My guest and I polish off these last two dishes and sit back contentedly. Just as we think that we have expertly handled all the deliciousness they’ve thrown at us, Jesse comes over with the sake we must try, Cranes of Dewa Sake, which Chef Hernandez has thoughtfully scheduled to arrive after our dessert. Unlike the other drinks, this one is completely clear. After my first sip, I’m confused when I taste almost nothing. The cold sake is so smooth I could be drinking water, if not for the powerful burn as the liquid finds its way down my throat. We finish up and thank Jesse for all the kindness he has shown us. He modestly accepts our praises and points us in the direction of Charles Butcher, the assistant manager.
Charles offers to give us a tour of the rest of the restaurant and starts by leading us up the spiral staircase in which left such a strong impression on us. When we reach the top, we see the only thing that could impress us more: a beautiful view of the San Diego skyline.
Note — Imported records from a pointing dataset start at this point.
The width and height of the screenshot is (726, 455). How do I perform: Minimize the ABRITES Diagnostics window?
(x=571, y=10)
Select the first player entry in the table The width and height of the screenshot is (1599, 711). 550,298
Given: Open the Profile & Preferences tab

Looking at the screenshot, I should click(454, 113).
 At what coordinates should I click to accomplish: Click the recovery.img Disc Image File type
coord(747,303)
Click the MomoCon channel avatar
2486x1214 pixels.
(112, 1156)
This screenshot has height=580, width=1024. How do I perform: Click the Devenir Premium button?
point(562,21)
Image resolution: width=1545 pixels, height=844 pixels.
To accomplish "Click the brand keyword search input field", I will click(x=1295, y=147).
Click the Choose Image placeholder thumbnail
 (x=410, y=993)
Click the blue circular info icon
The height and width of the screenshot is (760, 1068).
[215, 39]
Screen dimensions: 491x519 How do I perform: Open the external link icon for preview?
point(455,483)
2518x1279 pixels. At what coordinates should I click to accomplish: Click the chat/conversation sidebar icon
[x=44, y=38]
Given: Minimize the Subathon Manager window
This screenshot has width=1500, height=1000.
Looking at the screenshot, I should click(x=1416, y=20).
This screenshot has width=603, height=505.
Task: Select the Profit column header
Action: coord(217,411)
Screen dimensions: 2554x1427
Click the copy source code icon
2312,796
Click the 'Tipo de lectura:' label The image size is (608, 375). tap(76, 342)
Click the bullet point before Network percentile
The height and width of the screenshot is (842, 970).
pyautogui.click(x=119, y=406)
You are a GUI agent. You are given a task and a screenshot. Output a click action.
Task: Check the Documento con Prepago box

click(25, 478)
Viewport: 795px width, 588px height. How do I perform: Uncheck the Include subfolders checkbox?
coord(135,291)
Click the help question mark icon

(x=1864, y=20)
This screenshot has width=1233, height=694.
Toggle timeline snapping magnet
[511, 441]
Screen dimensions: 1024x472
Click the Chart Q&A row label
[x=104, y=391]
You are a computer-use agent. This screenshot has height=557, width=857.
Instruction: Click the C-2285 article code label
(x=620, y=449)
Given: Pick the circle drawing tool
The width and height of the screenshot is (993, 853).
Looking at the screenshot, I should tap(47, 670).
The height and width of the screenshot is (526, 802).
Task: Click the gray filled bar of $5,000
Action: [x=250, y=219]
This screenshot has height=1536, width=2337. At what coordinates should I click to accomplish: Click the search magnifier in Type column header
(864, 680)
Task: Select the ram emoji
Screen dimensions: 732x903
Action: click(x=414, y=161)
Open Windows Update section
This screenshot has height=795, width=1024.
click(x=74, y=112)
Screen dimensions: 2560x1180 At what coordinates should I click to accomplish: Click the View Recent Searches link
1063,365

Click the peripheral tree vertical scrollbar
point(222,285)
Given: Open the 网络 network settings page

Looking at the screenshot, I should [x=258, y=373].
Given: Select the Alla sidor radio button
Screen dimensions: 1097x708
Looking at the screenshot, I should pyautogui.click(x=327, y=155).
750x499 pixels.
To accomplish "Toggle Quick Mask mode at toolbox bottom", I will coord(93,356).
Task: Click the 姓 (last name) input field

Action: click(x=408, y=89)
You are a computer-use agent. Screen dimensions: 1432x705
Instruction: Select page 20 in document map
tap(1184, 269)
Just over the Convention Center, familiar skyscrapers of San Diego are visible. In the upstairs area, Charles informs us that there are enough tables to serve about 30 people. On regular days and nights, the room is used for walk-in guests and reservations, but it shows more potential as a spot for large parties. Next, Charles shows us the Serenity Lounge, which is open Friday and Saturday nights. The space is cozy and hip. Couches line the walls, while a VIP room allows for a more intimate setting. Charles informs us that the lounge is also available for large parties.
As we head back down my favorite stairway, I am saddened by the fact that my journey through Serenity has come to an end. As we say one last good bye to all the servers that have made this night memorable, I look back at the water wall that cascades over the establishments title and feel a sense of calm wash over me.
INSIDER TIP: If you want to see the view from the top without getting too much sun, it is best to sit in the upstairs seating after 5:30 pm. The city lights allow for an even better view, anyway.